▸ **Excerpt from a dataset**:

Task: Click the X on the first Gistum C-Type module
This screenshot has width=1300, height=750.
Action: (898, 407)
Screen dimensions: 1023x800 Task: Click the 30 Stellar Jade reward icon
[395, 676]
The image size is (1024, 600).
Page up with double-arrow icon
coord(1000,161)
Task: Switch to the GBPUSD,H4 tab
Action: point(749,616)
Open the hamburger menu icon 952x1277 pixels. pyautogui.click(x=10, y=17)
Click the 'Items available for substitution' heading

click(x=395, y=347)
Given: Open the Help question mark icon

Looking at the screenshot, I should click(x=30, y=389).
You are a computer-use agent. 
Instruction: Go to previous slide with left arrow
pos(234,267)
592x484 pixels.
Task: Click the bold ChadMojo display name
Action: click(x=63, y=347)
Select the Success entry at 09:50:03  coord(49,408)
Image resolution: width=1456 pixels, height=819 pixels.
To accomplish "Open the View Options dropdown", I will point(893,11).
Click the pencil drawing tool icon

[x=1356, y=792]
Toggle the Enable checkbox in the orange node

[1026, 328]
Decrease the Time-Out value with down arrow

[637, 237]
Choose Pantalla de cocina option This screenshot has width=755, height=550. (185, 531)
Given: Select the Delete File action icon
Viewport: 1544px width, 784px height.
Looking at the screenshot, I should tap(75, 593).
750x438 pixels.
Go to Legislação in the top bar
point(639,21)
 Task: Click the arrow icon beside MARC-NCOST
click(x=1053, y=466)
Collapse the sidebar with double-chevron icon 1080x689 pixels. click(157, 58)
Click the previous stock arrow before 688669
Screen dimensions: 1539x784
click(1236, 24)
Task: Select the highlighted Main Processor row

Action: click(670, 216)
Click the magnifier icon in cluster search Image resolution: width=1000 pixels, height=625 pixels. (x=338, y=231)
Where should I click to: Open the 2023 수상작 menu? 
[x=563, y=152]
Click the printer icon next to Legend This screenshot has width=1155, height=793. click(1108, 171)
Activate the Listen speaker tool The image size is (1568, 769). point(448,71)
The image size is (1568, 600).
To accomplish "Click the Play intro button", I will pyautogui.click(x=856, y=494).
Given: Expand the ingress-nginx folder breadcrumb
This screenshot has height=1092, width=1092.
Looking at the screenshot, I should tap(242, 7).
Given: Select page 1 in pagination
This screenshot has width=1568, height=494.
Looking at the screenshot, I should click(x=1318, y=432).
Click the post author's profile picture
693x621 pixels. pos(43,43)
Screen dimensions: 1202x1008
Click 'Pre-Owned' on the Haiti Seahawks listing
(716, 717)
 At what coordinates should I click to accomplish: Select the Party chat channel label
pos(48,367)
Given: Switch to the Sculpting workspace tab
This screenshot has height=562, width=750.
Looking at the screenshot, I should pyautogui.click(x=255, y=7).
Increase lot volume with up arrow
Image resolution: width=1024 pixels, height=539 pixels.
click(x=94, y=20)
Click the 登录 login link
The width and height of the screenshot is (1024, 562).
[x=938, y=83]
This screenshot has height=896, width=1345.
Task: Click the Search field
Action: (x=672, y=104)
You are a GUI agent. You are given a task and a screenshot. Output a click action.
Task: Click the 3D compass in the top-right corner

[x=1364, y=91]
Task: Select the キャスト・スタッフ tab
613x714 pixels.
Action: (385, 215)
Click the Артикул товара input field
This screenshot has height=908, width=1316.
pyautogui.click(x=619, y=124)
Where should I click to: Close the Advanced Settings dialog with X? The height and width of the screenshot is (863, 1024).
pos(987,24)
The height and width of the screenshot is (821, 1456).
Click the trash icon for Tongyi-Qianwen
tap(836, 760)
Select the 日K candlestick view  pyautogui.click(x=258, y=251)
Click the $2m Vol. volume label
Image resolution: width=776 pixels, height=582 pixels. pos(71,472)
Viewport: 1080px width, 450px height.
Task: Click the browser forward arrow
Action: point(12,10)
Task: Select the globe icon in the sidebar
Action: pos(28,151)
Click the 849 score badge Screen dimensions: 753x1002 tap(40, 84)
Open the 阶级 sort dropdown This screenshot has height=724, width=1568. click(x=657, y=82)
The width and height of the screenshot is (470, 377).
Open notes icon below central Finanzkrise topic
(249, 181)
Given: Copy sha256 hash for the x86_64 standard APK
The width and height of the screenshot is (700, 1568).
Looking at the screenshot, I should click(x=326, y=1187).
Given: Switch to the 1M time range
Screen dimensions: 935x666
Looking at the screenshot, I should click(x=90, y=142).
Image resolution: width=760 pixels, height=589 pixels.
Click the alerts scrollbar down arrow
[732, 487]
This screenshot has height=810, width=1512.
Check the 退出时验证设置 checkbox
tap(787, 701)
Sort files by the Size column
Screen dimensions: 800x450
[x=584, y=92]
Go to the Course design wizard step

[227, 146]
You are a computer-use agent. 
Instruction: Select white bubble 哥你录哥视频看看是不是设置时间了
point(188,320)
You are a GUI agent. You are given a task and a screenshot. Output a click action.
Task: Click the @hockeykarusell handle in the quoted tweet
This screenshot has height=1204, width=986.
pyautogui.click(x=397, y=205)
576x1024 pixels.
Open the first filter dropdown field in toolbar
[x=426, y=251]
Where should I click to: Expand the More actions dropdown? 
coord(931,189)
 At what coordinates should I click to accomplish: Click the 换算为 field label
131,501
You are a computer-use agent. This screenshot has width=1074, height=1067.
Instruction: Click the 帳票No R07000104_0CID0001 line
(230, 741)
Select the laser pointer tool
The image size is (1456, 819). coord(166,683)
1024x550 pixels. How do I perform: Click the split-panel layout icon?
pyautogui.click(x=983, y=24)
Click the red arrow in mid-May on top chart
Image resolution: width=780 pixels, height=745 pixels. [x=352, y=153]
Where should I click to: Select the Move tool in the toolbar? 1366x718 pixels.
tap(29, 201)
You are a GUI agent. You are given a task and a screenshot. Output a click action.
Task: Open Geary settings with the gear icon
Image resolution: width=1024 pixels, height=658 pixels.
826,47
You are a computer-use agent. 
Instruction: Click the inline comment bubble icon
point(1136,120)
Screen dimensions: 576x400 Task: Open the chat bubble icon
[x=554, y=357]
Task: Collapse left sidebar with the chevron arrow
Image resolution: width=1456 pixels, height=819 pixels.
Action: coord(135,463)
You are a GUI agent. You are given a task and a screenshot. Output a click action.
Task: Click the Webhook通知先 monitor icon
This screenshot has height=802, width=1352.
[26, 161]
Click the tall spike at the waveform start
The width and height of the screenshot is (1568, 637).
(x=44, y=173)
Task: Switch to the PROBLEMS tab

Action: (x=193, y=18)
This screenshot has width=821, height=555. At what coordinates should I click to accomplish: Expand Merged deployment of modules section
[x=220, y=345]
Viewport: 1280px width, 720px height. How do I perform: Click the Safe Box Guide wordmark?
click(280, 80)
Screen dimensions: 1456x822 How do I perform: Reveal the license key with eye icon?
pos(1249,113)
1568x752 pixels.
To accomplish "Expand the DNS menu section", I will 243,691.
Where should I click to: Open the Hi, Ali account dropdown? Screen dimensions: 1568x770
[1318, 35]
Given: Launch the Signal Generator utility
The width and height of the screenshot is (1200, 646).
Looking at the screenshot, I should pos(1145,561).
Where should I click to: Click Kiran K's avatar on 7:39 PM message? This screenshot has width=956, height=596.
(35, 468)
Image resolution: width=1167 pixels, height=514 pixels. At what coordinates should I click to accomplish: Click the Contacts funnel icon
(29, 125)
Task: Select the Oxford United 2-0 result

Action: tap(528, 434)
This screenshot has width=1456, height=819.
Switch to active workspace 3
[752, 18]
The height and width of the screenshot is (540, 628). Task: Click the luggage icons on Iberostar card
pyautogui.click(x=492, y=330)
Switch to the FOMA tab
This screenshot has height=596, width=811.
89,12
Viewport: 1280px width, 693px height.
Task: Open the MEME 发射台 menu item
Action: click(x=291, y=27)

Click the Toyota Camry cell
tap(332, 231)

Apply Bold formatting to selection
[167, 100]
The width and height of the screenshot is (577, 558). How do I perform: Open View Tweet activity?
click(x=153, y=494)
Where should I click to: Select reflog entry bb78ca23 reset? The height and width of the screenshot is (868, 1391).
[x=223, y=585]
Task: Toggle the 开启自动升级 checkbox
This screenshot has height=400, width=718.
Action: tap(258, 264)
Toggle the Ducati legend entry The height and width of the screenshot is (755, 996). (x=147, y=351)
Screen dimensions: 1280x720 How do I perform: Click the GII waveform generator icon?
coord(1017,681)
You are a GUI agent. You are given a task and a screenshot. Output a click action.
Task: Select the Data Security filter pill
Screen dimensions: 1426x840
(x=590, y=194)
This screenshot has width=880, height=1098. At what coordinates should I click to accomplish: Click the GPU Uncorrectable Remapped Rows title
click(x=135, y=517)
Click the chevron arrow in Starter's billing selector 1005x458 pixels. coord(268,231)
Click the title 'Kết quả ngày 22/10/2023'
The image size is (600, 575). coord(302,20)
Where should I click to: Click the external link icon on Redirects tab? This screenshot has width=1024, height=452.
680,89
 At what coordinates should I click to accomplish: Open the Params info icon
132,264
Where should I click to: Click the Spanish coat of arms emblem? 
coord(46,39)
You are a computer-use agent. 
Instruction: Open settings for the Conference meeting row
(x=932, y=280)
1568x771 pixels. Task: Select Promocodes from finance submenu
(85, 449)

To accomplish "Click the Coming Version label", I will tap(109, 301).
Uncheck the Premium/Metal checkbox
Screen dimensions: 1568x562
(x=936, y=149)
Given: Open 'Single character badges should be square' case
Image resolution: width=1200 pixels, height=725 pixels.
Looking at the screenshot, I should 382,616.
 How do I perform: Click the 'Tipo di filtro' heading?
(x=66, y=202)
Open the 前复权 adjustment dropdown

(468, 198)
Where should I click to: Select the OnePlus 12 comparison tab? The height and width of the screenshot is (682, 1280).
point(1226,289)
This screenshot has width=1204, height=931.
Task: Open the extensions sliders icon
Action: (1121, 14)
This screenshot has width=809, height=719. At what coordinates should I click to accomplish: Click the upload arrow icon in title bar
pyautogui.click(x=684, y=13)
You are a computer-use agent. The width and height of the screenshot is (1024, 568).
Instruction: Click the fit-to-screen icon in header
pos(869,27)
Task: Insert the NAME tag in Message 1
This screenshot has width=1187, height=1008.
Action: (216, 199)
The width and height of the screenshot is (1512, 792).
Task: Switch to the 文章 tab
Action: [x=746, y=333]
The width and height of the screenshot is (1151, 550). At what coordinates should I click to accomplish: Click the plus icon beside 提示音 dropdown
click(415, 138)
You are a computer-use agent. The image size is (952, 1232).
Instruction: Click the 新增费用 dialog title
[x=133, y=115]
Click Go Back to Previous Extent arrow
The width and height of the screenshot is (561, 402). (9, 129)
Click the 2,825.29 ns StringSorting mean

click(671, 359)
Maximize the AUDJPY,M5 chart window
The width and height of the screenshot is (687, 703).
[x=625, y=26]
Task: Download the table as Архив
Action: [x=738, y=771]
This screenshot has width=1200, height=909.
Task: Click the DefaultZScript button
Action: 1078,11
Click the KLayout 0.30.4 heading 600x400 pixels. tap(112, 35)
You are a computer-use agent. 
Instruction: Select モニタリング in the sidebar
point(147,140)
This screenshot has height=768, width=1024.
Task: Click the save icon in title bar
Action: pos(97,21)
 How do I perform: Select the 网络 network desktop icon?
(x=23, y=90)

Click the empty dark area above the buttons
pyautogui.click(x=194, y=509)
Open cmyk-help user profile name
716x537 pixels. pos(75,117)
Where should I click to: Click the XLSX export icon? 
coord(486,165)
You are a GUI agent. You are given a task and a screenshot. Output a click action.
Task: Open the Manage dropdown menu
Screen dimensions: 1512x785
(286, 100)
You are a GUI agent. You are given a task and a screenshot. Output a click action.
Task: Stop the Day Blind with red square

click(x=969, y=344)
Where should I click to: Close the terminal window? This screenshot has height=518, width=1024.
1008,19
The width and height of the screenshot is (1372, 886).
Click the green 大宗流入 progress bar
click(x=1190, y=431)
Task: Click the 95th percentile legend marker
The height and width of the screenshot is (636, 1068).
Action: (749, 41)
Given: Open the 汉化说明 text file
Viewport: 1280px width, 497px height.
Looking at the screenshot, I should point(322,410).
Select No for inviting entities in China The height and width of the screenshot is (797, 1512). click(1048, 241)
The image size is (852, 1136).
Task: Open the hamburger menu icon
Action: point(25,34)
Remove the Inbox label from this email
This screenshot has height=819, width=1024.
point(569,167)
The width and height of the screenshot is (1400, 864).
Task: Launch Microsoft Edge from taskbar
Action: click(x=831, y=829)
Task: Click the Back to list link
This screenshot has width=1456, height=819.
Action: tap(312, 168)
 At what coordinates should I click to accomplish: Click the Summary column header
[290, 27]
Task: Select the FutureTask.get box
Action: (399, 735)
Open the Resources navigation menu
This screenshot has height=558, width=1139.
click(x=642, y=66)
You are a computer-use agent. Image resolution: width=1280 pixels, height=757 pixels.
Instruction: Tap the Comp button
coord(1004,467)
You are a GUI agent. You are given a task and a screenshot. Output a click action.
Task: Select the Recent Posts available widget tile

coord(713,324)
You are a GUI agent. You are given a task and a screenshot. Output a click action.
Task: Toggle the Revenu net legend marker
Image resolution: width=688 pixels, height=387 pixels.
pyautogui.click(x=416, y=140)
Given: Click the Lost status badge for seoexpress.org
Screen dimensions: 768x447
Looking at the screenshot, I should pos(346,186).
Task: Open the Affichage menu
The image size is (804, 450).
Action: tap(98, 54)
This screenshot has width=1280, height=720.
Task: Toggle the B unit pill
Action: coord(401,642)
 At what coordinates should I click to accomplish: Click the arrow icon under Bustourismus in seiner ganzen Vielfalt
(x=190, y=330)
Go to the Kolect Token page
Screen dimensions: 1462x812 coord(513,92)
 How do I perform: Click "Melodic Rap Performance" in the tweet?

▸ **Set exercise**: Give again, word for word, the lines of the records from the one holding "Click the $2m Vol. volume label" through the one holding "Looking at the screenshot, I should click(x=326, y=1187).", both included.

▸ **Task answer**:
Click the $2m Vol. volume label
Image resolution: width=776 pixels, height=582 pixels. pos(71,472)
Viewport: 1080px width, 450px height.
Task: Click the browser forward arrow
Action: point(12,10)
Task: Select the globe icon in the sidebar
Action: pos(28,151)
Click the 849 score badge Screen dimensions: 753x1002 tap(40, 84)
Open the 阶级 sort dropdown This screenshot has height=724, width=1568. click(x=657, y=82)
The width and height of the screenshot is (470, 377).
Open notes icon below central Finanzkrise topic
(249, 181)
Given: Copy sha256 hash for the x86_64 standard APK
The width and height of the screenshot is (700, 1568).
Looking at the screenshot, I should click(x=326, y=1187).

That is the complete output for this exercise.